Let us start by finding our working directoty.
getwd()
[1] "/cloud/project"
# make sure the packages for this chapter
# are installed, install if necessary
pkg <- c("ggplot2", "scales", "maptools",
"sp", "maps", "grid", "car" )
new.pkg <- pkg[!(pkg %in% installed.packages())]
if (length(new.pkg)) {
install.packages(new.pkg)
}
Installing package into ‘/cloud/lib/x86_64-pc-linux-gnu-library/4.4’
(as ‘lib’ is unspecified)
Warning in install.packages :
package ‘maptools’ is not available for this version of R
A version of this package for your version of R might be available elsewhere,
see the ideas at
https://cran.r-project.org/doc/manuals/r-patched/R-admin.html#Installing-packages
Let us now make sure that the file zeroaccess is uploaded into your new project. Then let us define the variable za.

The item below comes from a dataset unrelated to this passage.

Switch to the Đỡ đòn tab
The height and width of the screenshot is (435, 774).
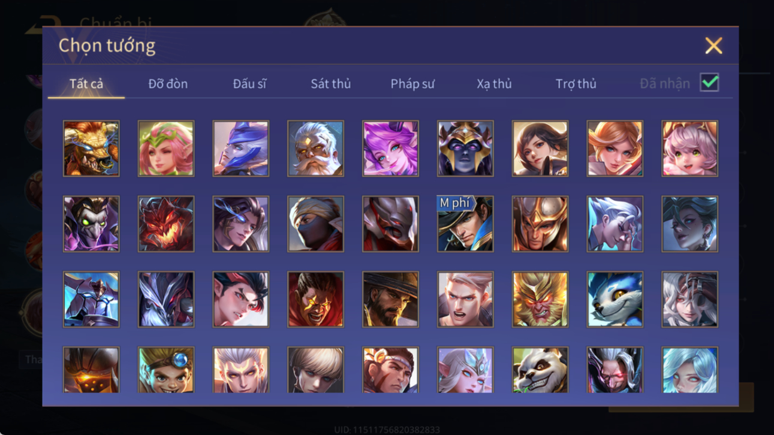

# read the CSV with headers
za <- read.csv("zeroaccess.csv", header=T,sep ="," )
What is the output we have just obtained after running the chunk above. The output is that the dataset zeroaccess.csv has been successfully loaded into R as a data frame named za. We can confirm this by running:
View(za)
I can clearly see the dataset in another window in R.

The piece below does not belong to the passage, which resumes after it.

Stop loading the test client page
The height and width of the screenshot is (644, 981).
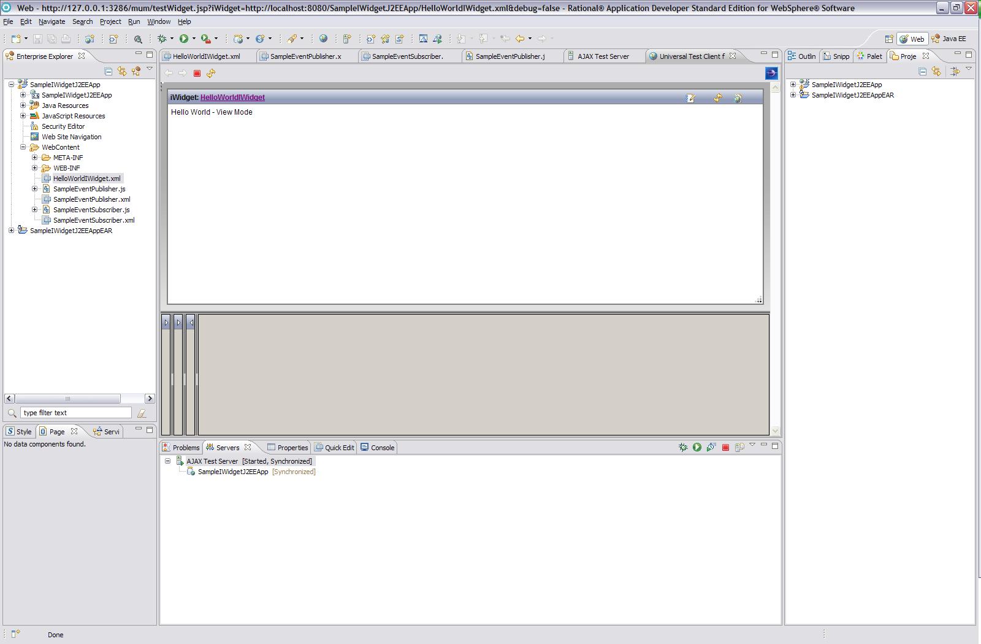pos(197,73)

# Load ggplot2 to create graphics
library(ggplot2)
# create a ggplot instance with zeroaccess data
gg <- ggplot(data=za, aes(x=long, y=lat))
# add the points, set transparency to 1/40th
gg <- gg + geom_point(size=1, color="#000099", alpha=1/40)
# add axes labels
gg <- gg + xlab("Longitude") + ylab("Latitude")
# simplify the theme for aesthetics
gg <- gg + theme_bw()
# this may take a while, over 800,000 points plotted
print(gg)
install.packages("mapproj")
Installing package into ‘/cloud/lib/x86_64-pc-linux-gnu-library/4.4’
(as ‘lib’ is unspecified)
trying URL 'http://rspm/default/__linux__/focal/latest/src/contrib/mapproj_1.2.11.tar.gz'
Content type 'application/x-gzip' length 50315 bytes (49 KB)
==================================================
downloaded 49 KB
* installing *binary* package ‘mapproj’ ...
* DONE (mapproj)
The downloaded source packages are in
‘/tmp/RtmptlBV5V/downloaded_packages’
library(mapproj)
Loading required package: maps
# requires package : ggplot2
# requires object: za (5-1)
# the "maps" and "mapproj" packages are used by ggplot
# load map data of the world
world <- map_data("world")
#Remove Antarctica
world <- subset(world, world$region!="Antarctica")
# load world data into ggplot object
gg <- ggplot(data=world, aes(x=long, y=lat))
# trace along the lat/long coords by group (countries)
gg <- gg + geom_path(aes(group=group), colour="gray70")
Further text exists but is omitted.